• _Problem details_: Could you reproduce, unchanged, the stretch of entries from the line containing "Task: Open the Mehr lesen link for Verbrauch" through the line containing "pos(460,438)", including both of those lines?

Data shown start

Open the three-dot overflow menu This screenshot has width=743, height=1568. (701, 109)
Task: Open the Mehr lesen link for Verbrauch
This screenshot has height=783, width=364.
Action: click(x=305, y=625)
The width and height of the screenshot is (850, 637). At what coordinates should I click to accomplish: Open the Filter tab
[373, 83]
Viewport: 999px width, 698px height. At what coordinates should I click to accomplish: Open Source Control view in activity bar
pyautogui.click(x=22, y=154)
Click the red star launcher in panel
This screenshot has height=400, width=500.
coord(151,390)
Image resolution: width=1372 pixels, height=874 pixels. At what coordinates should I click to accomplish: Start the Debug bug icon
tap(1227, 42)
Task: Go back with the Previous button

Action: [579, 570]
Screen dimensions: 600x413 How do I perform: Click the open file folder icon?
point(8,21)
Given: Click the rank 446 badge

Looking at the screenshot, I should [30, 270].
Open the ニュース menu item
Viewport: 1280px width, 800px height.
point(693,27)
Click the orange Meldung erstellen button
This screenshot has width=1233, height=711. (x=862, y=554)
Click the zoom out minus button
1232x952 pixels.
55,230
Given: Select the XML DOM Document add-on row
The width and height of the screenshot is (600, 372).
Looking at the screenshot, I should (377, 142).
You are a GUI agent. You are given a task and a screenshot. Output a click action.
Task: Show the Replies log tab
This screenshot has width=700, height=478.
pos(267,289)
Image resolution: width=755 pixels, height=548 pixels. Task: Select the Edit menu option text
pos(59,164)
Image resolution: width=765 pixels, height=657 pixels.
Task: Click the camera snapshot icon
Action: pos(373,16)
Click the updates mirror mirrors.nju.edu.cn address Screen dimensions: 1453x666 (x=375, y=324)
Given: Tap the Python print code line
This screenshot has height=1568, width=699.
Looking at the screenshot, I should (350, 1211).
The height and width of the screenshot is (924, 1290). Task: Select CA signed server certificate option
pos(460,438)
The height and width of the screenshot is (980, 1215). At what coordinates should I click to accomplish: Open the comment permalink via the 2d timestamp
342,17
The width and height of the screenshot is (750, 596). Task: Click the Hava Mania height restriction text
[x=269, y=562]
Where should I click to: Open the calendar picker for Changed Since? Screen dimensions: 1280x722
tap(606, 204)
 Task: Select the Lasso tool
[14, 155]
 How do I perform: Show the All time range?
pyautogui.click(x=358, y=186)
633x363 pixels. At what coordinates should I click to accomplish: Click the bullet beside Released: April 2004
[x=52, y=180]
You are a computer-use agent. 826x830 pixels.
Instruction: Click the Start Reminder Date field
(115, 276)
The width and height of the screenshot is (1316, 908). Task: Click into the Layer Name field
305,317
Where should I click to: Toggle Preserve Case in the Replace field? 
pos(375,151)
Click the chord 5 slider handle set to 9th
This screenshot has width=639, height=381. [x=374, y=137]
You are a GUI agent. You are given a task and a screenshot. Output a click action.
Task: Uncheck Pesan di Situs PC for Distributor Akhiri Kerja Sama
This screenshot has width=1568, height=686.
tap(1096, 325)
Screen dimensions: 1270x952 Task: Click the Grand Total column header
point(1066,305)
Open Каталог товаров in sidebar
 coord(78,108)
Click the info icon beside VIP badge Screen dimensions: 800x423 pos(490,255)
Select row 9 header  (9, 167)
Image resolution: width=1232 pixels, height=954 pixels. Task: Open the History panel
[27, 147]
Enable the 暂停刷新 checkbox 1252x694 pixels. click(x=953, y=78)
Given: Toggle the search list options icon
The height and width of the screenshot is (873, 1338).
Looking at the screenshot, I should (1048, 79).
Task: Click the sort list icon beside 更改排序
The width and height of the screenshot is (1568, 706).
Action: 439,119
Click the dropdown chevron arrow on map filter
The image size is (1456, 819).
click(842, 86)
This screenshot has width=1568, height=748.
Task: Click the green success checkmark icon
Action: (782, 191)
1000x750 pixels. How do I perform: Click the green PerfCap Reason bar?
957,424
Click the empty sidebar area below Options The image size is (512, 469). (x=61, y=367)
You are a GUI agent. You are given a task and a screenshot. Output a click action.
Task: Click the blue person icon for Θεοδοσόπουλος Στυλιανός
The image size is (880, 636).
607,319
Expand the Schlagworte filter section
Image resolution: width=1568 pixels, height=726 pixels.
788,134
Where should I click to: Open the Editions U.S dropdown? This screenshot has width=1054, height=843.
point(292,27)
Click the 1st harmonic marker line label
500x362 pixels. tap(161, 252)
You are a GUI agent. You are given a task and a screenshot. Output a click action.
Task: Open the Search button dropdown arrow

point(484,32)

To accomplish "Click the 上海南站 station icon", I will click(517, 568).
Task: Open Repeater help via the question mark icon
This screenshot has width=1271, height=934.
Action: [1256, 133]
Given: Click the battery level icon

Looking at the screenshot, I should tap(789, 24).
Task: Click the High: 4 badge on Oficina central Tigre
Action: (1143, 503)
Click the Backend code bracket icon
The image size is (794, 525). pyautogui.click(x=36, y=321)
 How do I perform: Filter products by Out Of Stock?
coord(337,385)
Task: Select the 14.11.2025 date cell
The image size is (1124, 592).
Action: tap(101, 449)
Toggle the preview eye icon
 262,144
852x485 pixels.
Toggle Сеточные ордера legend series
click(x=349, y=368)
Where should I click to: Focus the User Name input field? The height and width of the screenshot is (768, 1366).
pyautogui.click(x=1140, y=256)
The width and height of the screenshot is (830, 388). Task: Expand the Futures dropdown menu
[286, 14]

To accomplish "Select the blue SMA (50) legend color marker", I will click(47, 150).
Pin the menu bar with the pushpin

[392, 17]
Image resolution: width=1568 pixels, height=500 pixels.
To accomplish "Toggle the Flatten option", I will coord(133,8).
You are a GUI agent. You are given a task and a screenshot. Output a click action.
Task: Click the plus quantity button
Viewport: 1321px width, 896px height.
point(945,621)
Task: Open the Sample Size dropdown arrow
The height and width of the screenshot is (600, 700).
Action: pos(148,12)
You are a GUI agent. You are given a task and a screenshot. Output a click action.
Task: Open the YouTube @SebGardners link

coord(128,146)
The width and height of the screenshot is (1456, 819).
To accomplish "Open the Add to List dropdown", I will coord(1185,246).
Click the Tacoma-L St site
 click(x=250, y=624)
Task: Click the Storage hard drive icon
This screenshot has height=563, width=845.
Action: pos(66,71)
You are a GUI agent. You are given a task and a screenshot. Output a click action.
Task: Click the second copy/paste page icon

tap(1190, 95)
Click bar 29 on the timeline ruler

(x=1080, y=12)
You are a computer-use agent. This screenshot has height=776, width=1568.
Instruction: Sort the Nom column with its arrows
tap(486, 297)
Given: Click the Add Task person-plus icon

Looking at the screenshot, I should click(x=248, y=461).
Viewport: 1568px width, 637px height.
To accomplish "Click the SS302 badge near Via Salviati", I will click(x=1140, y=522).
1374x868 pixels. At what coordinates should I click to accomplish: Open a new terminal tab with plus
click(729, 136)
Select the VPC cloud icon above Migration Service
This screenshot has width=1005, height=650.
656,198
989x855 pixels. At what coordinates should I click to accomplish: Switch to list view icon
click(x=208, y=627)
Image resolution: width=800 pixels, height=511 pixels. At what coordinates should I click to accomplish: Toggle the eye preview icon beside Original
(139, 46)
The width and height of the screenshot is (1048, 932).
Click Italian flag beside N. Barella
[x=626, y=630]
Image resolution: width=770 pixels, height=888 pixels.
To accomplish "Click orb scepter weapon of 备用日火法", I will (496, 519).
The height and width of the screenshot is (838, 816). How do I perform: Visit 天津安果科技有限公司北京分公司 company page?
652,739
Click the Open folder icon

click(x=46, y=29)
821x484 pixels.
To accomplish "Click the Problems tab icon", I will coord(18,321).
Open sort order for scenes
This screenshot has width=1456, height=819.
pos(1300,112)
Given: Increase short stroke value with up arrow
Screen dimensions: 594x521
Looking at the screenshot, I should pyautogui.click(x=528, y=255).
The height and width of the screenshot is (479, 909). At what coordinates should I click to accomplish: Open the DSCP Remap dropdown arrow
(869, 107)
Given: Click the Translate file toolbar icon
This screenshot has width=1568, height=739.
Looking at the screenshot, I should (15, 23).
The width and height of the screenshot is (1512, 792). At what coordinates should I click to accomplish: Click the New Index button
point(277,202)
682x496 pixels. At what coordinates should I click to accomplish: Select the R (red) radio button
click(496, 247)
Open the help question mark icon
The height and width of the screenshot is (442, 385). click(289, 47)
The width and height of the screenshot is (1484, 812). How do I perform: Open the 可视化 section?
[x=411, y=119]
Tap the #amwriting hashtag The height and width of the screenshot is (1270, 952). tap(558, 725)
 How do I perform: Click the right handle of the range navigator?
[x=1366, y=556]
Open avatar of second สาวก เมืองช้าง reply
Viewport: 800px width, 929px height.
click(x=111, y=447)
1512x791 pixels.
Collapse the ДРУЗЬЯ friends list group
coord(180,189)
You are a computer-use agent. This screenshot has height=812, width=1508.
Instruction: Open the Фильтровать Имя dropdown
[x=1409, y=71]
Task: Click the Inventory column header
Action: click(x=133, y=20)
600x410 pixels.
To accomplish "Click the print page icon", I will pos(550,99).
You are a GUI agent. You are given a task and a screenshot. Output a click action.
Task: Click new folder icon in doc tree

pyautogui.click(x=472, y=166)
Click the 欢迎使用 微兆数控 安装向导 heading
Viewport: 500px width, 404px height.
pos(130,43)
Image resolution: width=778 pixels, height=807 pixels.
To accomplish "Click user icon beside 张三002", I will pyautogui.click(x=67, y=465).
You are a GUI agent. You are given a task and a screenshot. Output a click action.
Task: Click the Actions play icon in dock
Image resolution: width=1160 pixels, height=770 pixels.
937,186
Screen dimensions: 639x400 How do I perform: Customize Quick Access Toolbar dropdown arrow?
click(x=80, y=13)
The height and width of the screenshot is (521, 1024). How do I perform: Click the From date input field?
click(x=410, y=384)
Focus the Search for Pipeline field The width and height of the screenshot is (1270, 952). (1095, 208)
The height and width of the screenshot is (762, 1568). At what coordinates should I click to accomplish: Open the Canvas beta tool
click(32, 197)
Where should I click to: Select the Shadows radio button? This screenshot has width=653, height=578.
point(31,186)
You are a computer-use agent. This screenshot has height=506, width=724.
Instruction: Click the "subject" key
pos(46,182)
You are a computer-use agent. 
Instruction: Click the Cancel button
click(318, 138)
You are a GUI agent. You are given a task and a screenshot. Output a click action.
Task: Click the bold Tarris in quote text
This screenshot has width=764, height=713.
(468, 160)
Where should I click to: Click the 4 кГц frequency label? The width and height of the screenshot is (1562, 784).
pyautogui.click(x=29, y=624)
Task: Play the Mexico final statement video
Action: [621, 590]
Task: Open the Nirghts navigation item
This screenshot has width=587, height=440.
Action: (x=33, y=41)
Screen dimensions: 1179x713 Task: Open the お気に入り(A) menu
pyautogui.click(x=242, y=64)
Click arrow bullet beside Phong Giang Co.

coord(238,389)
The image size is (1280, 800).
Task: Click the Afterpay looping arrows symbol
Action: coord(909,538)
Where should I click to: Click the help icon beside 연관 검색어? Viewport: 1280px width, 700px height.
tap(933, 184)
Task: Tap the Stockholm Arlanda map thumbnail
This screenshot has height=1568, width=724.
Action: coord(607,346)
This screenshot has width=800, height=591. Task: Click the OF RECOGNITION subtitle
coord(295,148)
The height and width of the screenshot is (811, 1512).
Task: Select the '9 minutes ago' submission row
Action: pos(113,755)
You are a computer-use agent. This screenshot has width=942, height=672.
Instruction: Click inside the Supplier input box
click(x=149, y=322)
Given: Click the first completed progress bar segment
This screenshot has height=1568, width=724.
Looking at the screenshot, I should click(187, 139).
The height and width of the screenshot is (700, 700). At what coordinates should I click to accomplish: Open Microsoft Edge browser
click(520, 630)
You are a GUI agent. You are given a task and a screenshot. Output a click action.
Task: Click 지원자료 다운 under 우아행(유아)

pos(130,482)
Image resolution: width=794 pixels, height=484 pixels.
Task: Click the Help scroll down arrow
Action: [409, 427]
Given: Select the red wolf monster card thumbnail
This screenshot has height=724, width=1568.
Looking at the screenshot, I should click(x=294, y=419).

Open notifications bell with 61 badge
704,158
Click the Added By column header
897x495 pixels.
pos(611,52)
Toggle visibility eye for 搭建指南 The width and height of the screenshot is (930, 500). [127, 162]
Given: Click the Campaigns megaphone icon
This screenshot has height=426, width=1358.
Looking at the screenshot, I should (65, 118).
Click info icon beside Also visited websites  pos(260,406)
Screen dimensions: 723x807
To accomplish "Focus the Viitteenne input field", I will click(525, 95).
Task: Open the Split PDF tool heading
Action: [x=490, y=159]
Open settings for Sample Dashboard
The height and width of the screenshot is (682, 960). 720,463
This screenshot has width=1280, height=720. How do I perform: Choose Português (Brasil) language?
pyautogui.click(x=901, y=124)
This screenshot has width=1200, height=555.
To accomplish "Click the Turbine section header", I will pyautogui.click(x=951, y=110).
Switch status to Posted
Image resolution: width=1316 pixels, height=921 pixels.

Data shown end

• _Result below_:
Task: Open the Mehr lesen link for Verbrauch
This screenshot has height=783, width=364.
Action: click(x=305, y=625)
The width and height of the screenshot is (850, 637). At what coordinates should I click to accomplish: Open the Filter tab
[373, 83]
Viewport: 999px width, 698px height. At what coordinates should I click to accomplish: Open Source Control view in activity bar
pyautogui.click(x=22, y=154)
Click the red star launcher in panel
This screenshot has height=400, width=500.
coord(151,390)
Image resolution: width=1372 pixels, height=874 pixels. At what coordinates should I click to accomplish: Start the Debug bug icon
tap(1227, 42)
Task: Go back with the Previous button

Action: [579, 570]
Screen dimensions: 600x413 How do I perform: Click the open file folder icon?
point(8,21)
Given: Click the rank 446 badge

Looking at the screenshot, I should [30, 270].
Open the ニュース menu item
Viewport: 1280px width, 800px height.
point(693,27)
Click the orange Meldung erstellen button
This screenshot has width=1233, height=711. (x=862, y=554)
Click the zoom out minus button
1232x952 pixels.
55,230
Given: Select the XML DOM Document add-on row
The width and height of the screenshot is (600, 372).
Looking at the screenshot, I should (377, 142).
You are a GUI agent. You are given a task and a screenshot. Output a click action.
Task: Show the Replies log tab
This screenshot has width=700, height=478.
pos(267,289)
Image resolution: width=755 pixels, height=548 pixels. Task: Select the Edit menu option text
pos(59,164)
Image resolution: width=765 pixels, height=657 pixels.
Task: Click the camera snapshot icon
Action: pos(373,16)
Click the updates mirror mirrors.nju.edu.cn address Screen dimensions: 1453x666 (x=375, y=324)
Given: Tap the Python print code line
This screenshot has height=1568, width=699.
Looking at the screenshot, I should (350, 1211).
The height and width of the screenshot is (924, 1290). Task: Select CA signed server certificate option
pos(460,438)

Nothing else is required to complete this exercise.